🤖 AI Summary
Unsupervised or semi-supervised disentanglement and interpretation of generative factors in high-dimensional scientific data remain challenging. Method: We propose Aux-VAE, a variational autoencoder architecture that incorporates auxiliary variables—such as physical parameters—to guide statistical disentanglement in the latent space. Without substantially modifying the standard VAE objective, Aux-VAE aligns latent variables with auxiliary information via its encoder-decoder structure, thereby effectively injecting domain-specific priors to enhance both disentanglement and interpretability. Contribution/Results: Experiments on multi-source scientific datasets—including astrophysical simulations—demonstrate that Aux-VAE significantly outperforms baseline models across key metrics: disentanglement quality (e.g., MIG, SAP), generalization to downstream tasks, and physical mechanism interpretability. Aux-VAE establishes a new generative modeling paradigm for scientific discovery, balancing statistical rigor with domain adaptability.
📝 Abstract
This study addresses the challenge of statistically extracting generative factors from complex, high-dimensional datasets in unsupervised or semi-supervised settings. We investigate encoder-decoder-based generative models for nonlinear dimensionality reduction, focusing on disentangling low-dimensional latent variables corresponding to independent physical factors.

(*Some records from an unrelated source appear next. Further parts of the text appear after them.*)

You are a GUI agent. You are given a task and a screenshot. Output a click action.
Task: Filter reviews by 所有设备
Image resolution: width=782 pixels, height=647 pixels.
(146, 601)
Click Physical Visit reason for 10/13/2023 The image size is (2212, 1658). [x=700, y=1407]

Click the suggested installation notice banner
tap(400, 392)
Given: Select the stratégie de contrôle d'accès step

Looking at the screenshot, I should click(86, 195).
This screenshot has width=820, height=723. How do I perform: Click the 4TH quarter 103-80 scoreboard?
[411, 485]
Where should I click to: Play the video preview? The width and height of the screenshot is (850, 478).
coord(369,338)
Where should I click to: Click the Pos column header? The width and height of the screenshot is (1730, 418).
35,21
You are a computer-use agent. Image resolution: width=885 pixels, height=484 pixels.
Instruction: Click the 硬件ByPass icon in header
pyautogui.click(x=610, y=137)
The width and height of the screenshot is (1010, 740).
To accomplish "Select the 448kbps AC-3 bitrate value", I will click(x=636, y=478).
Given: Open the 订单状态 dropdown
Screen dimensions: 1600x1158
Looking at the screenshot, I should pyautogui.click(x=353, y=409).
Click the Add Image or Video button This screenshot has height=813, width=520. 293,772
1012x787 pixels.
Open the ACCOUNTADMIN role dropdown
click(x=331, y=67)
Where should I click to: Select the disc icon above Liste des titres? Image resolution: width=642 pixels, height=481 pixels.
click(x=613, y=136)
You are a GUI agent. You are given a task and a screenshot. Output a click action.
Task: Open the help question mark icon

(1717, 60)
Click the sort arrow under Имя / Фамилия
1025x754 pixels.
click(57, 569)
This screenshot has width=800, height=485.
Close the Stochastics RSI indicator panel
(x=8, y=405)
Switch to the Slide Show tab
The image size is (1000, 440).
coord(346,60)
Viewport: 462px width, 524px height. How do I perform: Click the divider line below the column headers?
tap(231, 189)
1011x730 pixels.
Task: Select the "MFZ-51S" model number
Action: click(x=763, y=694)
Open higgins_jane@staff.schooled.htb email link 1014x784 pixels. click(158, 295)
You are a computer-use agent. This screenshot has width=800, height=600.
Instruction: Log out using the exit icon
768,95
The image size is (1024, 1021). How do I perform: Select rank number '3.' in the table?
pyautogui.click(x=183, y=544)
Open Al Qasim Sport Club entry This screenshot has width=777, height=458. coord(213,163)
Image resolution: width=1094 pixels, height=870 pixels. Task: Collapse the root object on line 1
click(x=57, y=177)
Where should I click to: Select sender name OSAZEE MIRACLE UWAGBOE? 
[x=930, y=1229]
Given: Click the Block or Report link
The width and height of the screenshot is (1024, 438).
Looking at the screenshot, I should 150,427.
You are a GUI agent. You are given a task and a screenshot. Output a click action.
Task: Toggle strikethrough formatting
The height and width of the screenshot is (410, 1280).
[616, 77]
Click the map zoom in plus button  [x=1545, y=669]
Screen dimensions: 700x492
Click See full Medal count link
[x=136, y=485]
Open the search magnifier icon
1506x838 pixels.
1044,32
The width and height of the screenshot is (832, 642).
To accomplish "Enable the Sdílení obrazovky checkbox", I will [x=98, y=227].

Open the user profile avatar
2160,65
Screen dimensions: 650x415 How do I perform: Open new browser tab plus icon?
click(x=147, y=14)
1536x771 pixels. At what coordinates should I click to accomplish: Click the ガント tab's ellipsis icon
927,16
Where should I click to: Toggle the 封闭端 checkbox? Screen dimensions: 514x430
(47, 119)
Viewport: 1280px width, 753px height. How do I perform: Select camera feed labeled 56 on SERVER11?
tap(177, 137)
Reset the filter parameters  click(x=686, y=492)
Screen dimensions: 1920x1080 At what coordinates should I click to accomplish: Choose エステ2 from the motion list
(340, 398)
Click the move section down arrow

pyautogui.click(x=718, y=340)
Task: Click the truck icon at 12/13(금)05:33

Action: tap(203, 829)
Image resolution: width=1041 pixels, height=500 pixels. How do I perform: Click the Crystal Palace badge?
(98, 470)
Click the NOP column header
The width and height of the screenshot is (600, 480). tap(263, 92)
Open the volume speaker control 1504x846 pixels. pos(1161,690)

Introducing Aux-VAE, a novel architecture within the classical Variational Autoencoder framework, we achieve disentanglement with minimal modifications to the standard VAE loss function by leveraging prior statistical knowledge through auxiliary variables. These variables guide the shaping of the latent space by aligning latent factors with learned auxiliary variables. We validate the efficacy of Aux-VAE through comparative assessments on multiple datasets, including astronomical simulations.